Estimating Distribution with Histograms

Building Frequency Histograms

One way to visualize the distribution of continuous variables is to divide the set of possible values into intervals and count the number of values in each interval. We can do this in pandas by setting the number of intervals (bins) explicitly:


1data.hist(bins=20)

It’s good to remember that the success of this approach does depend on how well you choose the bounds of the interval.

Another way to overcome the difficulties of creating a histogram for a continuous variable is to use a density histogram.

Building Density Histograms

A density histogram represents frequency not as the height of a column, but as its area. This area is the frequency of the continuous variable, and the height of the column is the frequency density.

If you want to estimate how many values fall in a particular interval just take two values and find the total area of the density histograms between them.

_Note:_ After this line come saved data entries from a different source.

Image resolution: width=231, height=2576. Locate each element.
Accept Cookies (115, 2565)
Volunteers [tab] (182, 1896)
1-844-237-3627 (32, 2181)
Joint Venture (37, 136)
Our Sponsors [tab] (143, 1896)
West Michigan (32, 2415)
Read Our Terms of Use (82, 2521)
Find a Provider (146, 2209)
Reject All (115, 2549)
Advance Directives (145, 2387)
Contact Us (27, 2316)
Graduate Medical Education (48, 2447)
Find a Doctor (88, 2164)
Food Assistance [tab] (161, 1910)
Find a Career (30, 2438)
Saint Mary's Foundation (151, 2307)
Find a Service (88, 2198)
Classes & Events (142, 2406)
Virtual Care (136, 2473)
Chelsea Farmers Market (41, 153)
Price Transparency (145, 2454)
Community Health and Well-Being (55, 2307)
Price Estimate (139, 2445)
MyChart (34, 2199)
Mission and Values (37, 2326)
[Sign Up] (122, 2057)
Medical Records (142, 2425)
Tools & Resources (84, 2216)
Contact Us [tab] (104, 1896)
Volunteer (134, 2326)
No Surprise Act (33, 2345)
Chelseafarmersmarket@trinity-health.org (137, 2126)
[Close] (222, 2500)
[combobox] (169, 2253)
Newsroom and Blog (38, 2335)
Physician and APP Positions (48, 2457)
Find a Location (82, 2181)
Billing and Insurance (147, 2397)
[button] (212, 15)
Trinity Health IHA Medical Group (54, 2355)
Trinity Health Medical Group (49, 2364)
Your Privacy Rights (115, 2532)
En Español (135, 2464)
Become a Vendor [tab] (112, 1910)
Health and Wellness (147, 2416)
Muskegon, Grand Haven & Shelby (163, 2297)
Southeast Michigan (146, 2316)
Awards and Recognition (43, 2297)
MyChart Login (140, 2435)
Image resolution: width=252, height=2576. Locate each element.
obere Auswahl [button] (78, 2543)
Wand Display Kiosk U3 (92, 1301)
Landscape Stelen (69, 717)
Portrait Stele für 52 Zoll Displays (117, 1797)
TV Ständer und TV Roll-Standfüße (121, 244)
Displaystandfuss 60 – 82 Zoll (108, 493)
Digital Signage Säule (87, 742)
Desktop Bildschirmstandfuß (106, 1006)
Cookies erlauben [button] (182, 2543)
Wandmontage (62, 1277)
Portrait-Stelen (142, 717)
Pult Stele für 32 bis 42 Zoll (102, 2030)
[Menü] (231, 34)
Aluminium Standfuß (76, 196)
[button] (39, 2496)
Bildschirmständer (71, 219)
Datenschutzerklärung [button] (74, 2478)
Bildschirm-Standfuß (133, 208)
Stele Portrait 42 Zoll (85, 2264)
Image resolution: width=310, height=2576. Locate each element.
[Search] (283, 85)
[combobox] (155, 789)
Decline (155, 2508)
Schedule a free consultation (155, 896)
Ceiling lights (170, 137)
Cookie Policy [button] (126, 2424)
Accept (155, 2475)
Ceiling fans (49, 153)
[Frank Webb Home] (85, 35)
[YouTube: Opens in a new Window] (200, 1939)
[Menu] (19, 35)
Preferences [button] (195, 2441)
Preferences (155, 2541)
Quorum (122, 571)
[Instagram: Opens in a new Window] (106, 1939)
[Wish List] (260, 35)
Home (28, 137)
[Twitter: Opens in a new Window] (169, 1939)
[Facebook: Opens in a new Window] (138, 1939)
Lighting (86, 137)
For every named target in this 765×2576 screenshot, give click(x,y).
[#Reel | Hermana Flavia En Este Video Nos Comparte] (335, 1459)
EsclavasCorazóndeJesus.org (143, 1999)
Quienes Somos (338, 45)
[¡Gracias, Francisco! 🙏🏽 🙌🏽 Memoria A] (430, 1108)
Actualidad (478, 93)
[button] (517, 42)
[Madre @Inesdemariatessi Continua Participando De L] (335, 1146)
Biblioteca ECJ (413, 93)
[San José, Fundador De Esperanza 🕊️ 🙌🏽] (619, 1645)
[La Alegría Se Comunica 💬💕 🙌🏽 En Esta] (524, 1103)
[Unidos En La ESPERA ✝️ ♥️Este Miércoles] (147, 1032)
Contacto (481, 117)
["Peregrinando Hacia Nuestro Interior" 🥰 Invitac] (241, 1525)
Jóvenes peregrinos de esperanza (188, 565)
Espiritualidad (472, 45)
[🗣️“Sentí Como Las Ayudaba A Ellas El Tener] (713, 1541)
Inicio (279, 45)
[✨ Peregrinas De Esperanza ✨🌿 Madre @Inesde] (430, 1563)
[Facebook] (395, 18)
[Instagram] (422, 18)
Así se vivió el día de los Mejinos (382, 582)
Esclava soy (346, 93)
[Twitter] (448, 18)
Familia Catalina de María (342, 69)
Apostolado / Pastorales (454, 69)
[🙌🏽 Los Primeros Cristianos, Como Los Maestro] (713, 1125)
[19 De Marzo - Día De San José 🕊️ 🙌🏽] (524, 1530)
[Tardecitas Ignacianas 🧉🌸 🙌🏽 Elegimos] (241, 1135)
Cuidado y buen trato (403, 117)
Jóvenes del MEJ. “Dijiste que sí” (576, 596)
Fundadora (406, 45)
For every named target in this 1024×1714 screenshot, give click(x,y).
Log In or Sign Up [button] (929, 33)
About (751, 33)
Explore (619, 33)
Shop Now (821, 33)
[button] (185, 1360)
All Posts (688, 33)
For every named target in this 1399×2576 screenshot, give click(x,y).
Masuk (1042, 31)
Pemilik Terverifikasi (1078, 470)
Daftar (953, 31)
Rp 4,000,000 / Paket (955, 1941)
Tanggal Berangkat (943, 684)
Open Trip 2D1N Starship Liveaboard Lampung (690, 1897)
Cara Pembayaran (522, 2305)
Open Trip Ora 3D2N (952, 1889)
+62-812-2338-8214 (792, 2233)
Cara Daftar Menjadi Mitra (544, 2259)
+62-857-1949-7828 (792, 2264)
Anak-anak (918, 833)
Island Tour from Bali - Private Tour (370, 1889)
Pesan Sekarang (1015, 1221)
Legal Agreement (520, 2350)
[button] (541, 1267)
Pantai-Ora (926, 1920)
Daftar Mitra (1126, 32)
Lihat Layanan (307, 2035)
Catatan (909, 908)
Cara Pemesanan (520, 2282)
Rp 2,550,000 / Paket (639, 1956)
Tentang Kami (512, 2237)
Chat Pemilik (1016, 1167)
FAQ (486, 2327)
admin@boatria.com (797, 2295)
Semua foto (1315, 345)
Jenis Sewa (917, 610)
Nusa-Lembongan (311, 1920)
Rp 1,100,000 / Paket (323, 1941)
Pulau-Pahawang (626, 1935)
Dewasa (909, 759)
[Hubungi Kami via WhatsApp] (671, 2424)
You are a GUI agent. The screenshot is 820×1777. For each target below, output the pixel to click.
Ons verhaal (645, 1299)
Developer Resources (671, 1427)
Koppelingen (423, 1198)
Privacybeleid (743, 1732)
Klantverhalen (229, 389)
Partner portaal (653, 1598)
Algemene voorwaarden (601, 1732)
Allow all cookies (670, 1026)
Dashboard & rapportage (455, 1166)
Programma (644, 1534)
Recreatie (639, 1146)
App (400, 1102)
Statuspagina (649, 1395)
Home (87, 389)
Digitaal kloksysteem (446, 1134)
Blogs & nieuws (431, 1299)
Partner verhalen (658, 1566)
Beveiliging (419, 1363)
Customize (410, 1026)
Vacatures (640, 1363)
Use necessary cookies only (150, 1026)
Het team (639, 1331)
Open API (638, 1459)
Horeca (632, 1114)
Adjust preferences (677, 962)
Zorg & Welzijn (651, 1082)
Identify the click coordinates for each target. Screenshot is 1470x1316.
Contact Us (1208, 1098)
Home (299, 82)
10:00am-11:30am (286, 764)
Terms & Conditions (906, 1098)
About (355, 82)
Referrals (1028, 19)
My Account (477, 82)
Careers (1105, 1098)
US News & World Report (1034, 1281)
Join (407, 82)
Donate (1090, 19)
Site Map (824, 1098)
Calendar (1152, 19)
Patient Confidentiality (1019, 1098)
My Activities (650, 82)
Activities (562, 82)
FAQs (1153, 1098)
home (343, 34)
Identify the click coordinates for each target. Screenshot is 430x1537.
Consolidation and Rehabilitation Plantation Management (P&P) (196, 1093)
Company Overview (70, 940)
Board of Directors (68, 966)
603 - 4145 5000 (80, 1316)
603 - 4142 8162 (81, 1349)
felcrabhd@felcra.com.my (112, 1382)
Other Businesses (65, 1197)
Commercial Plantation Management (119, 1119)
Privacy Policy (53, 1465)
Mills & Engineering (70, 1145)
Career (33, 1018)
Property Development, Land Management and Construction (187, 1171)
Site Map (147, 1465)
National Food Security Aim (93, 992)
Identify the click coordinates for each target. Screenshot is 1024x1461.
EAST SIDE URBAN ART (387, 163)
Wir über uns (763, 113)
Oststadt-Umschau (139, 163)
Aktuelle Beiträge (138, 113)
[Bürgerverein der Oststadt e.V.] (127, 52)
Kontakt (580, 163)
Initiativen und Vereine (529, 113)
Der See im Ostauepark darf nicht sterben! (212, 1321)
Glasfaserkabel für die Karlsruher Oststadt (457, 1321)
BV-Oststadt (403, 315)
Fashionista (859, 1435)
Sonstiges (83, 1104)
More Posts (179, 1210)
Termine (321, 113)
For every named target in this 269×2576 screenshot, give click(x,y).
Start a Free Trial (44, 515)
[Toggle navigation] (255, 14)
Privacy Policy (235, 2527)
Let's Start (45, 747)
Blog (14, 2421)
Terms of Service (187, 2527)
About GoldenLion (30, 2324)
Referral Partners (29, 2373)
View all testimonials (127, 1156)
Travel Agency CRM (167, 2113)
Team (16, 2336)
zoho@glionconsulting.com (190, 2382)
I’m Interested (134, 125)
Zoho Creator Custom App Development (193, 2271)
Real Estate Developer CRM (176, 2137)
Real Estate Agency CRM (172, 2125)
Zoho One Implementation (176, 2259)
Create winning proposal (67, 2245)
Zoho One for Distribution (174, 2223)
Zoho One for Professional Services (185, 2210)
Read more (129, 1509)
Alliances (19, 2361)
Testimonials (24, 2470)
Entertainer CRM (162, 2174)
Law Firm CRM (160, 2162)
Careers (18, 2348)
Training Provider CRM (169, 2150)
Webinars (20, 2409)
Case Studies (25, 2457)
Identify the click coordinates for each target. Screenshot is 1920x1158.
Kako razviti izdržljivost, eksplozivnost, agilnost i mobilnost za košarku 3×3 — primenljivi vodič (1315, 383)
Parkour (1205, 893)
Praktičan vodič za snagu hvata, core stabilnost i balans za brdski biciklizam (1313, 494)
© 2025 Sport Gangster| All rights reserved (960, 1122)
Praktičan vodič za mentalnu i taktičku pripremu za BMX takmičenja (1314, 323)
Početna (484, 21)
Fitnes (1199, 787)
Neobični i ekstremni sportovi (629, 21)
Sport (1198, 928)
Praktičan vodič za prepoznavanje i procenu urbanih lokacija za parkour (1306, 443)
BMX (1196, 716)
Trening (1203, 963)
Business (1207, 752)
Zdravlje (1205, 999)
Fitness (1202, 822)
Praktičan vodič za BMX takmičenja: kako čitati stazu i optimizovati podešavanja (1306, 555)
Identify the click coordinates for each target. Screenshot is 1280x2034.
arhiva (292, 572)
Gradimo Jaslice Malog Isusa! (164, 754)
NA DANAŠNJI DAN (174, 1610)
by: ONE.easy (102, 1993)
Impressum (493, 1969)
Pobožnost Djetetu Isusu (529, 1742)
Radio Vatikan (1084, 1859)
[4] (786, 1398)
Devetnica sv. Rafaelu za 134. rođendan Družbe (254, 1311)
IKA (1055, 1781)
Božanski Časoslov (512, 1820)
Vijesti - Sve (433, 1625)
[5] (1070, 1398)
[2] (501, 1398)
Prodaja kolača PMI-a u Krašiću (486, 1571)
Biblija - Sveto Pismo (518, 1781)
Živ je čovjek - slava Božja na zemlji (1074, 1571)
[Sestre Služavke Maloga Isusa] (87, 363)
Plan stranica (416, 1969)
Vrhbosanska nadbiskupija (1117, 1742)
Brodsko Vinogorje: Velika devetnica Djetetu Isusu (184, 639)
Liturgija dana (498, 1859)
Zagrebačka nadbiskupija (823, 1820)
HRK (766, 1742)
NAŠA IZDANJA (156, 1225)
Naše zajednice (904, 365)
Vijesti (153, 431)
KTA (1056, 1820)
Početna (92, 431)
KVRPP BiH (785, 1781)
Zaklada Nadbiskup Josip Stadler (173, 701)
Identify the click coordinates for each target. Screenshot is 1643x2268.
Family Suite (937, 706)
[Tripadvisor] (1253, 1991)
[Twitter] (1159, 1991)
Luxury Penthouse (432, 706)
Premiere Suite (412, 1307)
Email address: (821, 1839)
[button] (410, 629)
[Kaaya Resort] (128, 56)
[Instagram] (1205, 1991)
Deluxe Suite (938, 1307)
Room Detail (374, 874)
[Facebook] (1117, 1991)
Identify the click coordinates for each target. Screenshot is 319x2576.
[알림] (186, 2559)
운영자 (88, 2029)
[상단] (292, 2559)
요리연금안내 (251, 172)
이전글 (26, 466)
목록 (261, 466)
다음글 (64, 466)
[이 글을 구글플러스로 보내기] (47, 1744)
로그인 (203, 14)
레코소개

The number you get will be an estimate of the number of values in that interval.

Using the same principle we can also display the frequency density for continuous variables using continuous lines, since the area under the curve between two values is proportional to the frequency of the values in a given interval.

Now that we know what is in the dataset, the next step is to find out where it is located.

But what happens if our outliers make our data look askew?

Skewed Data

In many cases data is distributed normally and symmetrically, but some datasets can also be asymmetrical, or "skewed," in either a positive or negative direction. It’s pretty easy to recognize skew if you look at a histogram since there will be a tail to one side of the “bulk” of the data.

skewed

A data distribution with additional values on the right is said to skew to the right. This is often called positive skew. And when a dataset has additional values on the left is said to skew to the left, or to have negative skew.

Box plots also show the skew of a distribution.

We can also determine skew without plotting graphs, simply by comparing the mean and the median. Since median is not affected by outliers as much as the mean, if the mean is greater than the median for datasets it will skew to the right, and vice versa for datasets skewed to the left.